何百人いると言えども「武士俣」なんて私しかいないだろうから、普通に「英訳事務部武士俣さんへ」で良くない?と思った。

他の人たちは「武士俣さんへ」か「英訳事務部武士俣さんへ」と書いてくる。

どうしたらそんな風に書けるのか不思議でたまらない。

今英訳担当者として私含めて3人在籍している。

だけど1人は能力はバッチリでも時短勤務でどうしても勤務上の縛りがあるし、もう1人は勤務上問題なくても実践としてやれる状態に全くない。

だから実質、残業もできて英訳もできるのが私しかいない。

これがもし2人のどちらかにお願いするなら、「正社員鈴木さんへ」「正社員高橋さんへ」などとするんだろうか?

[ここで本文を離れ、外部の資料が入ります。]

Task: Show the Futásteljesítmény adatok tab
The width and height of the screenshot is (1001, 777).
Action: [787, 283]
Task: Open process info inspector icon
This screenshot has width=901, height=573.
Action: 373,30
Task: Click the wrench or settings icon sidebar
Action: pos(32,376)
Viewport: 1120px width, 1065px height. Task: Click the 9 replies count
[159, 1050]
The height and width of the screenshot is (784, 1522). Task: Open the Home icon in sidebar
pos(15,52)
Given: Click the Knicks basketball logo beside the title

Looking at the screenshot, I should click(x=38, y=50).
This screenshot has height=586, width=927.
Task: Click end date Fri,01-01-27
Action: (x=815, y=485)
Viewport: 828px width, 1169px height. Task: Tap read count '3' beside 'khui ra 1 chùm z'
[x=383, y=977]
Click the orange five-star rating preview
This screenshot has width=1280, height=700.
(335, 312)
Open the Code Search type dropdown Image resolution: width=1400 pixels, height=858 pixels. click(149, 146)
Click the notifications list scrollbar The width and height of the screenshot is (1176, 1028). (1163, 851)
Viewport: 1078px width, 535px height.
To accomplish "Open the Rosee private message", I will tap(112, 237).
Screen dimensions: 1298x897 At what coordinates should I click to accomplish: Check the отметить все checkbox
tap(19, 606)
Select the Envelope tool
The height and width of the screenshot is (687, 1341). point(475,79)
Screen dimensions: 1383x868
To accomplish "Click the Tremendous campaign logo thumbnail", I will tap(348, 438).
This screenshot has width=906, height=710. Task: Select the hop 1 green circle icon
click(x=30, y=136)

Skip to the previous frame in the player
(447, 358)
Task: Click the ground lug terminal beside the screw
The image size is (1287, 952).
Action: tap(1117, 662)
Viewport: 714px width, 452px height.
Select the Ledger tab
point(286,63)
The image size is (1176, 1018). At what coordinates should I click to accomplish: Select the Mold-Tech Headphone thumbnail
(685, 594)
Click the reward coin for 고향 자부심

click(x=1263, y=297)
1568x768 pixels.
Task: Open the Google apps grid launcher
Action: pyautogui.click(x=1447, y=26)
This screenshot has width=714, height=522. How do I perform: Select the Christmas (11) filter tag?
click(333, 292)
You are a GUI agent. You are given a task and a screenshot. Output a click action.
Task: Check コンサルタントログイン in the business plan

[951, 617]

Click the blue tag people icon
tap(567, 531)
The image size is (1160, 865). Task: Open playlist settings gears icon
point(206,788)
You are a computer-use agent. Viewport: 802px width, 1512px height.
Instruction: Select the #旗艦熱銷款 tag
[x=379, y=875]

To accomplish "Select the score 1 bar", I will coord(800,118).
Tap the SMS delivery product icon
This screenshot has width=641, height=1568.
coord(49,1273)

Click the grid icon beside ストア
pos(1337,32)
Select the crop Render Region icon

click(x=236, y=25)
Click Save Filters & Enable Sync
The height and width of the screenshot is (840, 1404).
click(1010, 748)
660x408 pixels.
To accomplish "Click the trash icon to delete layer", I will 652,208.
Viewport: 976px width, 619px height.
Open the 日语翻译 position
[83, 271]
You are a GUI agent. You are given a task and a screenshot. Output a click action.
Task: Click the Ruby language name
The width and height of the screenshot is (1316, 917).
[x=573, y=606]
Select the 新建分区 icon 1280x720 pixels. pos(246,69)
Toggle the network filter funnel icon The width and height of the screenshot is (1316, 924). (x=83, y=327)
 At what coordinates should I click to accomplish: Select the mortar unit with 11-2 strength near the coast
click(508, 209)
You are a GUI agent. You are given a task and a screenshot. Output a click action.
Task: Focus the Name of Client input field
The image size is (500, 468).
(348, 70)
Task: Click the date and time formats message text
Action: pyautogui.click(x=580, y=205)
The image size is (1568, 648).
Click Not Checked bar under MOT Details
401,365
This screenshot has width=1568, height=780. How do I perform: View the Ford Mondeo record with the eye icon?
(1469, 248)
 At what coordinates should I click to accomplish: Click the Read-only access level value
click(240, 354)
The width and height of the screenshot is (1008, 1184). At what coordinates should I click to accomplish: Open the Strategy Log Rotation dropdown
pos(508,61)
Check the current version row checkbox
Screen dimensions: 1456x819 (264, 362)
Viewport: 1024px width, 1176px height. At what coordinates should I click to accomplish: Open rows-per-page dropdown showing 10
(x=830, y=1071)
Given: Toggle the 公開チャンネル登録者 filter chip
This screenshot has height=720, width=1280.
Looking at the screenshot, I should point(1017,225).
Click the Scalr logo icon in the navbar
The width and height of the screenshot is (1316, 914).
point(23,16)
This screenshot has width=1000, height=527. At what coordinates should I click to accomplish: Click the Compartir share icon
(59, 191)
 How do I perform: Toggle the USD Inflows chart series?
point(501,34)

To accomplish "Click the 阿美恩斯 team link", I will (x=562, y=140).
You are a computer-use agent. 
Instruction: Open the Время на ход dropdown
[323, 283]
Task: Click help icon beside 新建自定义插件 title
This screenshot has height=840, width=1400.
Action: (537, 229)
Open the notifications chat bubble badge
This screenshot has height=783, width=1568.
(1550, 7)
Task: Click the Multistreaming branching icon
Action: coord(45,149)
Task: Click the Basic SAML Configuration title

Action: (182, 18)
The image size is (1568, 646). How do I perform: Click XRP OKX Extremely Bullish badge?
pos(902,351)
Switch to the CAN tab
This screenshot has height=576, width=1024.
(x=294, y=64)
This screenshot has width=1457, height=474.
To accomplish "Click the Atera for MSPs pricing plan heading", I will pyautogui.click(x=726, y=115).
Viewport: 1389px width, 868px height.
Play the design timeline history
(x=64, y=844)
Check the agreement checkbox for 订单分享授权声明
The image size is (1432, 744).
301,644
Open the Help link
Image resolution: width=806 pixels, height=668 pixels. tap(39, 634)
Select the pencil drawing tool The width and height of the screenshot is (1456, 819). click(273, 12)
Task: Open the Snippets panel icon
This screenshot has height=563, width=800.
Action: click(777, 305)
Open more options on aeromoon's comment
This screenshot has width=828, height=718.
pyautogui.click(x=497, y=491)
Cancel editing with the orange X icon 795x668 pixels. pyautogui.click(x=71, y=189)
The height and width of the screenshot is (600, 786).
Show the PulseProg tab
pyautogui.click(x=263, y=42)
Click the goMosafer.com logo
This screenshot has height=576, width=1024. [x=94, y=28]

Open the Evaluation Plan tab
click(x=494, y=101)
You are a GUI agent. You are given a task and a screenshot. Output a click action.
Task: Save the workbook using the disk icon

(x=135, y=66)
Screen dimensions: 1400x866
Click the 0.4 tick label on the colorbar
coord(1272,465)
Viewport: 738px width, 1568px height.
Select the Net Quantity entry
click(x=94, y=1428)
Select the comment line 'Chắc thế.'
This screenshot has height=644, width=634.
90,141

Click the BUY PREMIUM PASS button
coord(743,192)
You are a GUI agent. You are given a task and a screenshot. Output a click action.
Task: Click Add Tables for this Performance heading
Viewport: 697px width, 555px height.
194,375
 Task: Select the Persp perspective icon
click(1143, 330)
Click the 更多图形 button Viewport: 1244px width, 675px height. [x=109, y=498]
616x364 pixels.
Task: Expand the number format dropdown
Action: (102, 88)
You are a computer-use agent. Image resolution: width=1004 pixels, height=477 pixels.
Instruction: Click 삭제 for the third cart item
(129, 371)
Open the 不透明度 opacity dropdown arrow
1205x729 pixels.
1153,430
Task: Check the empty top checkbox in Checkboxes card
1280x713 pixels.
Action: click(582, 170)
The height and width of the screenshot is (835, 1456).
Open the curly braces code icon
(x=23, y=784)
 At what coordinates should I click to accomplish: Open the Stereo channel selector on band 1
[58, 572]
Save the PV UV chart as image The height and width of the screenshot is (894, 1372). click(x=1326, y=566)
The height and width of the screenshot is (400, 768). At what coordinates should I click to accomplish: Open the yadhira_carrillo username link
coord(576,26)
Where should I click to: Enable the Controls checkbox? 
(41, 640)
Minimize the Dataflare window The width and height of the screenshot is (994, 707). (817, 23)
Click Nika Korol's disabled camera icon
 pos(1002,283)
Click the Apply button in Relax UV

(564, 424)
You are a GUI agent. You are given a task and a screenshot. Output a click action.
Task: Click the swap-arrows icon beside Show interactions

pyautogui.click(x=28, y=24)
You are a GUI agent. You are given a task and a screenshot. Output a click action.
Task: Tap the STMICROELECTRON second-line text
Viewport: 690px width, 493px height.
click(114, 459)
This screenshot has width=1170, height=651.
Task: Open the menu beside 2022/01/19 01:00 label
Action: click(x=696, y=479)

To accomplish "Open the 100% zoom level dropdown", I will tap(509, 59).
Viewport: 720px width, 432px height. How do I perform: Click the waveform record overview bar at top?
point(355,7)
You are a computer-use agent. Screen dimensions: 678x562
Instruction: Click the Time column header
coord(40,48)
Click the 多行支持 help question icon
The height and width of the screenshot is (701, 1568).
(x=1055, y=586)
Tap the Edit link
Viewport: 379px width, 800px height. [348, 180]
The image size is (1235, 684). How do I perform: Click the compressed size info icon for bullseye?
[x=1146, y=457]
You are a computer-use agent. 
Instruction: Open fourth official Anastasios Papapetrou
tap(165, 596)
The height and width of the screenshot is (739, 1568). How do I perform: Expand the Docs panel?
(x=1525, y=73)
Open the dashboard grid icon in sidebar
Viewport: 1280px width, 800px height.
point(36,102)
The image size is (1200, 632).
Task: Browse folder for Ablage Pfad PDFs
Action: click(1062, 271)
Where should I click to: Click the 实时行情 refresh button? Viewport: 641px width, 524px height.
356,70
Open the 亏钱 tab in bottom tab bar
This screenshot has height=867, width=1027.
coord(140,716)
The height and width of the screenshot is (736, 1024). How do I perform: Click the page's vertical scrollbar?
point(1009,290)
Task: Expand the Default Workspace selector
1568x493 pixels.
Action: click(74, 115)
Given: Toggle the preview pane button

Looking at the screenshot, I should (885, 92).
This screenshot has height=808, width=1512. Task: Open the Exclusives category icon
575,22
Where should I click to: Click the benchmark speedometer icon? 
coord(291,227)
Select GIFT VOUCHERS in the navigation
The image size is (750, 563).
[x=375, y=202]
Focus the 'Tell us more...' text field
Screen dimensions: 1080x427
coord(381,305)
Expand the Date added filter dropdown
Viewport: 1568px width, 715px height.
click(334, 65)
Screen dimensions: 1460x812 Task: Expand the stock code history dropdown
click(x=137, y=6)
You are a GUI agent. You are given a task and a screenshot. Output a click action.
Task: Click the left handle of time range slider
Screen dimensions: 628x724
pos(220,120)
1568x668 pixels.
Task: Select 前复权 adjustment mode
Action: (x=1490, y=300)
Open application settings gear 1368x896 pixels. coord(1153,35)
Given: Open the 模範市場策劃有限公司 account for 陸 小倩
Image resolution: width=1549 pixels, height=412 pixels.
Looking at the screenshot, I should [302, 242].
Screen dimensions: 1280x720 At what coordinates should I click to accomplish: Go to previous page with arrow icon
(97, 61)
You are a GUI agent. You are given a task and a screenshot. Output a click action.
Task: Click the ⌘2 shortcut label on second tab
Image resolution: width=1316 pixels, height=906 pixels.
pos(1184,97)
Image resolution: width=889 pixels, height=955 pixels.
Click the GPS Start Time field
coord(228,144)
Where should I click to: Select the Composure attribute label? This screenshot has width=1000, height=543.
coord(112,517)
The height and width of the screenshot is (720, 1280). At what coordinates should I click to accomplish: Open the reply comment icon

もちろんそんなわけはないわけで、どうして私だと「派遣武士俣さんへ」なのだろうか。

色々モヤモヤした出来事だった。





うって変わって、その頼まれた英訳を今東京から疎開中のMr.ダンディに質問に行こうと思って、今からそちらのオフィスを訪ねても良いかをまずは電話して聞いた。

Mr.ダンディは二つ返事で承諾してくれて、手土産の小さなお菓子を持って伺った。

Mr.ダンディには本当に可愛がってもらっている。

Mr.ダンディの相棒、Mr.紳士にもご挨拶して、そして色々と英訳した土台を持ってどうしたら良いかを確認した。

2人とも本当に仕事一徹のキチッとしたバリバリのエンジニアでありながら、冗談を言ったり可笑しな会社についてのブラックジョークを言ったりする面白い人たちで、みんなから細かいから煙たがられているけれども、私は2人ともとても好きなタイプの人たちだったりする。

仕事に妥協がないところが本当に良い。

私は何せワケワカメでいつも行くから、カタカナ用語なんかは全てそのまま直訳する。

今回もカタカナ用語を直訳したものがあって、あくまでも私としては初めて見た単語だからそれでいいのかどうかを聞きたいだけだった。

ちなみに今回の英訳資料は、Mr.ダンディとMr.紳士のツートップが裏側の黒幕的最終印を押す人たちになっている。

本当は2人に直で聞くのはよろしくないようだけれど、社内のごちゃごちゃした決まりのところを通過して色々おかしくなってさらに2人からまた容赦なく添削されて私も二度三度と英訳するくらいなら、さっさと2人のところに持って行って確認した方が断然速い。

そこの了承さえ取れていれば、印籠のごとくものすごい速さで大御所承認が終わる。

それがわかっていたのと、今回のはそもそも一刻も早く仕上げないといけないものなのに英訳のせいで遅れるのは嫌だから、それもあってさっさとダブルMr.のいる部屋に持って行って見てもらった。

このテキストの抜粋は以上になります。